- DATA TO USE:
=-=-=-=-=

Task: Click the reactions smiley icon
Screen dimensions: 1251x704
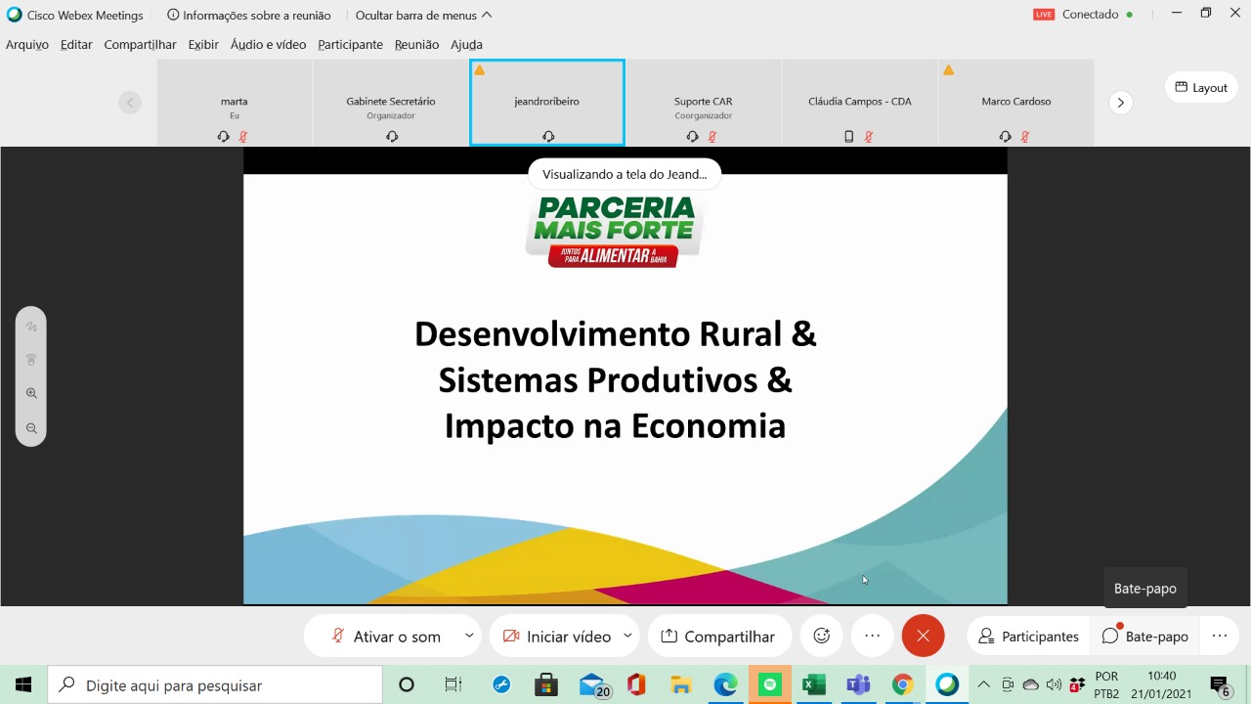Action: click(x=822, y=636)
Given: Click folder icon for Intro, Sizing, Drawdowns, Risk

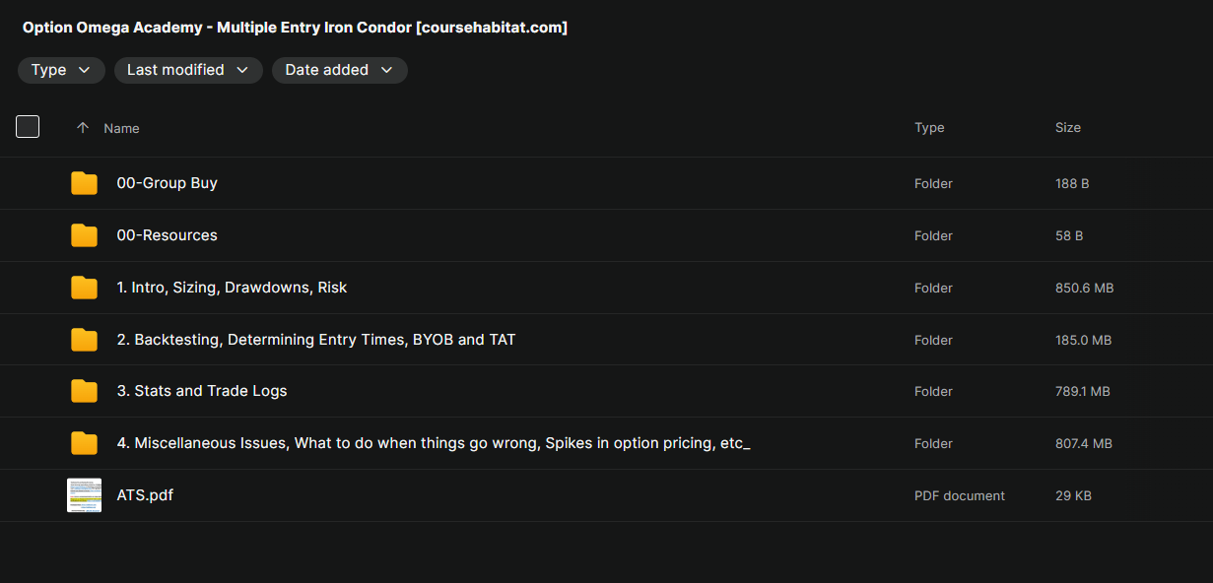Looking at the screenshot, I should pyautogui.click(x=84, y=288).
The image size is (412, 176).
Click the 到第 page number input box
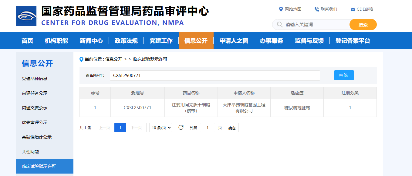(208, 128)
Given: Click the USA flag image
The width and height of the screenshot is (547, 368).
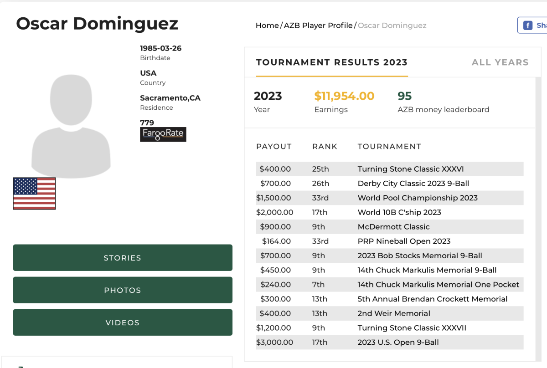Looking at the screenshot, I should coord(34,194).
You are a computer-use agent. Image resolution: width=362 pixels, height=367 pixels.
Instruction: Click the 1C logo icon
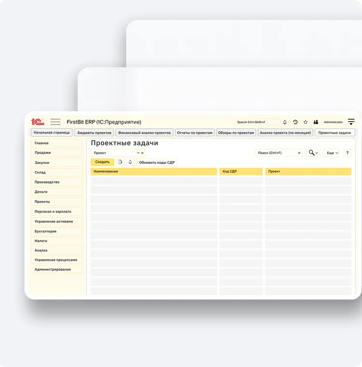(38, 122)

=-=-=-=-=

- WHAT YOU WILL DO:
Copy the entries precisely, images excluded.

- WRITTEN SOLUTION:
Task: Click the reactions smiley icon
Screen dimensions: 1251x704
Action: click(x=822, y=636)
Given: Click folder icon for Intro, Sizing, Drawdowns, Risk

Looking at the screenshot, I should pyautogui.click(x=84, y=288).
The image size is (412, 176).
Click the 到第 page number input box
(208, 128)
Given: Click the USA flag image
The width and height of the screenshot is (547, 368).
Looking at the screenshot, I should coord(34,194).
You are a computer-use agent. Image resolution: width=362 pixels, height=367 pixels.
Instruction: Click the 1C logo icon
(38, 122)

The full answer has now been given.